布川事件というえん罪を背負って44年。その異常な体験をしたからこそ、感じられるもの、判るものがあるようです。

何があっても

2012-01-18 | Weblog
生きていれば、そう楽なことばかりはない。嫌なこと、辛いこと、苦しいこと、沢山ある。でも、どんな苦悩に出会っても、ただ苦悩ばかりがあるものでもない。どんな出来事があっても、それは一面的ではないのだ。

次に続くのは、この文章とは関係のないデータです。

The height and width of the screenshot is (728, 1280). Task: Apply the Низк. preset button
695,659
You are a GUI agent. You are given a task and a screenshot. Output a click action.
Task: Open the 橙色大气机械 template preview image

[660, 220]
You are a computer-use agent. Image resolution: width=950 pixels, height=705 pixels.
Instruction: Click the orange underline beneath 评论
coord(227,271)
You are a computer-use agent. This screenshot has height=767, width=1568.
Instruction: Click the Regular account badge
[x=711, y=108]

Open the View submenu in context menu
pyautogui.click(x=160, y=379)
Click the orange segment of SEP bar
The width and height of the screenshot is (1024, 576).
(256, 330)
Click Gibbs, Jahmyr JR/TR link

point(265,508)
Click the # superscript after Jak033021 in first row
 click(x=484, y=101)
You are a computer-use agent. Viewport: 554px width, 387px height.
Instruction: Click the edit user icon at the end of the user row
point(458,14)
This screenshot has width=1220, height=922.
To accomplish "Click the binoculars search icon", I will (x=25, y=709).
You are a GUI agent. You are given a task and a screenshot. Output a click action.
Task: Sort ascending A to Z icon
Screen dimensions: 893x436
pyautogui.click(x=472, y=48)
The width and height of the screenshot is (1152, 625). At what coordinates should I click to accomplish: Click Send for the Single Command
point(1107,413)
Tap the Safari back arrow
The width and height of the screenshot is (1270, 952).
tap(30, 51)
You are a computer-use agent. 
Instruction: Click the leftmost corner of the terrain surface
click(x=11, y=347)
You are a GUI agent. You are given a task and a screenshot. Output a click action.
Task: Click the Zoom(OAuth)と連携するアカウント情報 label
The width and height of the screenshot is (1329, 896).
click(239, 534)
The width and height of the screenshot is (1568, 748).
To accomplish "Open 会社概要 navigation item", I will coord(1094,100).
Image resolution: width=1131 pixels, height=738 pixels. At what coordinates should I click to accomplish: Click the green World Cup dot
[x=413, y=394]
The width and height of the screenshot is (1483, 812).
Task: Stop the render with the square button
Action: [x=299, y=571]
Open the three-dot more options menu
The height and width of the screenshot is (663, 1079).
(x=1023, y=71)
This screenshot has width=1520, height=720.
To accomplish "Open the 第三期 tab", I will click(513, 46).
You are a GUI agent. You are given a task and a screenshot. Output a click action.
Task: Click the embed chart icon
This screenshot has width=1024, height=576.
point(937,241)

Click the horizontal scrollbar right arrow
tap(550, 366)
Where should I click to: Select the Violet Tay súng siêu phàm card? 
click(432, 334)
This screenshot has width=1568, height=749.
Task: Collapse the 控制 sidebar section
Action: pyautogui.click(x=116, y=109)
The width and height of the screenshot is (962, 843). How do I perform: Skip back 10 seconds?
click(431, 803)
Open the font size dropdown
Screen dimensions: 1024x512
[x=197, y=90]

俺は、沢山の冤罪者と付き合っているが、無実の罪という耐え難い苦しみを体験しても、そこには喜びがあると知る俺は、悪いことばかりはないし、毎日を頑張れば良いことがあると励ます。冤罪の苦しみには、それを助けてくれる善意の人があって、その無条件に信じられる人たちの誠に触れられることが、まず人として喜びを味わえる。
この世に生きて無条件に信じられる人たちが自分の周りにいることは、何よりの幸せだと思っているが、それが判らない冤罪者もいる。
人様から頂いた支援を忘れて、ひたすらに自分の味わった苦痛しか感じない冤罪者の言葉は、本当に悲しい。自分の受ける苦には敏感で、自分の与える苦には鈍感な人間がいて、実にお気楽に生きているのを知っているが、ただただ冤罪を苦しみだと語り、失った痛みしかなかったと訴える言葉を聞いて、体験の一面しか感じられないらしい仲間の明日は、どんなことがあるのかと気が重くなった。
冤罪は大変だが、決して百%の苦痛ではない。そこにあるはずの1%でも2%でもの喜びや幸せを感じられれば、生き方も人生も変わるだろうに、判らない人には判らないのかも知れない。